Certain fundamental facts must be kept clearly in mind. This week we are leaving a world behind. What will the new world be that, sooner or later, will come into existence in its place?

Eras in human history vary in length. The sixteenth-century age of dreams, clash and constructive achievement began with the gay hopes of Erasmus and finished with the grey disillusionment expressed by Shakespeare in “The Tempest”. The Victorian age of material and self-satisfied progress lasted from the Reform Bill to the Boer War. Then came the few years before 1914, the years of escape from the thraldom of Victorian convention, of release from Kipling jingoism, of many constructive attempts to establish a better social order. These years were the epilogue to the Victorian drama.

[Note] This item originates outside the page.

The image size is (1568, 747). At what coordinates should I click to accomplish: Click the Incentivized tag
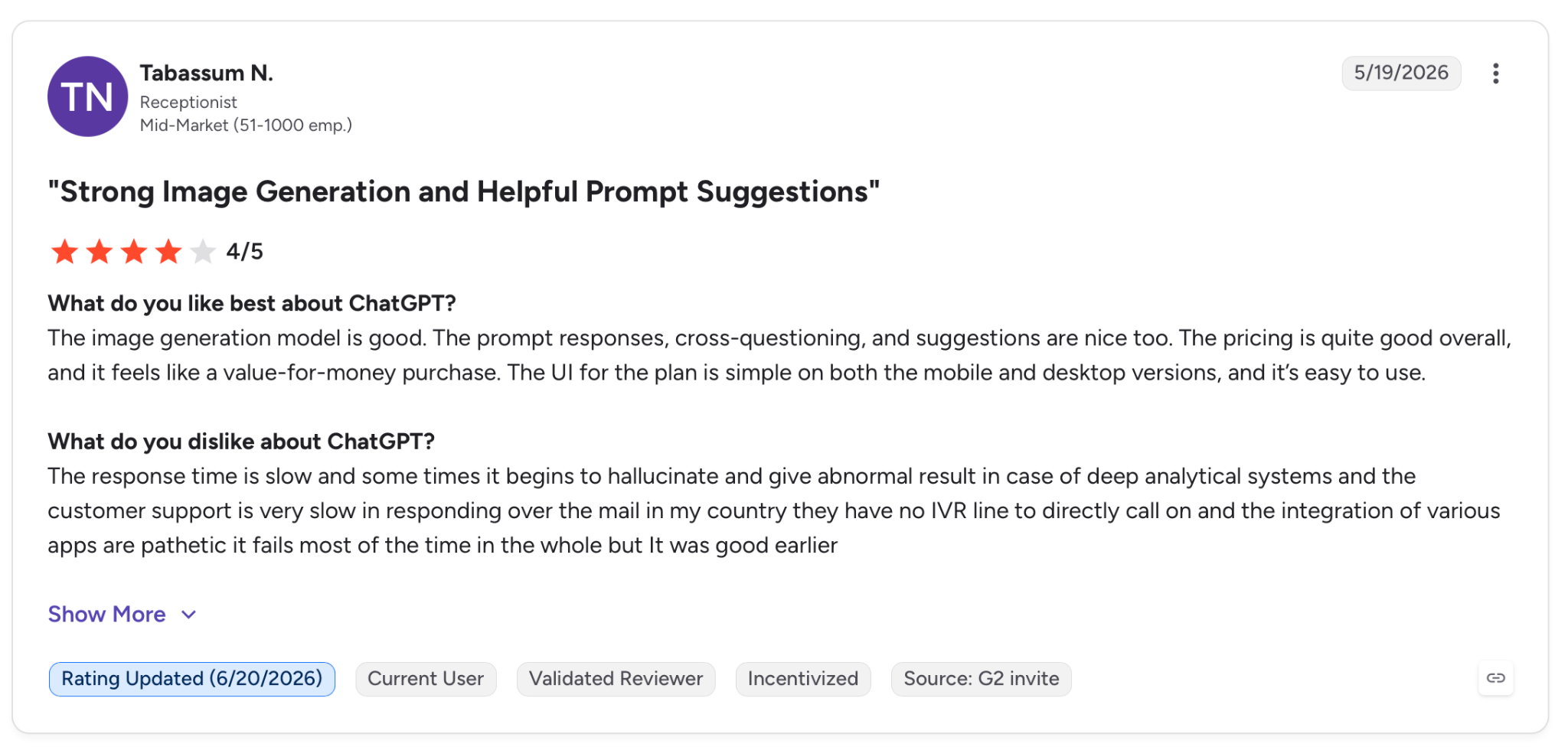(x=803, y=679)
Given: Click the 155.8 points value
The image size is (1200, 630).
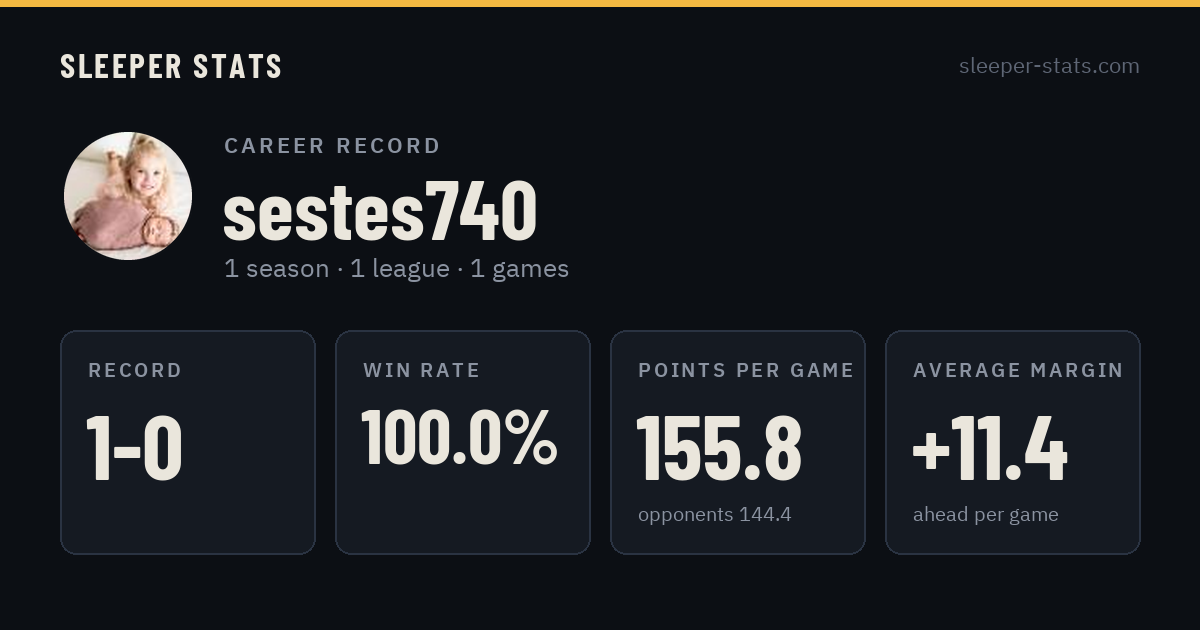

The war of 1914-18 might have settled many things. It settled nothing. The idealism of the armies was destroyed by the short-visioned national selfishness of the men who made the peace treaties. There has never been real peace in Europe since 1919; only resentment, fear, suspicion and hatred. Now the devil’s brew has boiled over, as it was bound to do. Whatever may happen, things will never be again what they have been in the last years.

Everywhere this week there is the entirely justifiable claim that because of its attachment to freedom and of its care for righteousness, Great Britain can do no other than oppose force with force. If any good whatever is to come out of evil, this must be a real deep religious conviction, and not the mere repetition of smooth sentences. Europe may be destined to be battered into destruction. Then the work of reconstruction must begin, and something must be created more seemly, more just, more Christian than any social system that man has hitherto contrived to devise. Wars always beget revolution. It is for the Church to use, with unfailing persistence and unbroken faith, all the spiritual strength with which it is endowed to see to it that the next revolution is a Christian revolution. If this is secured, the suffering and the sorrow will not have been in vain.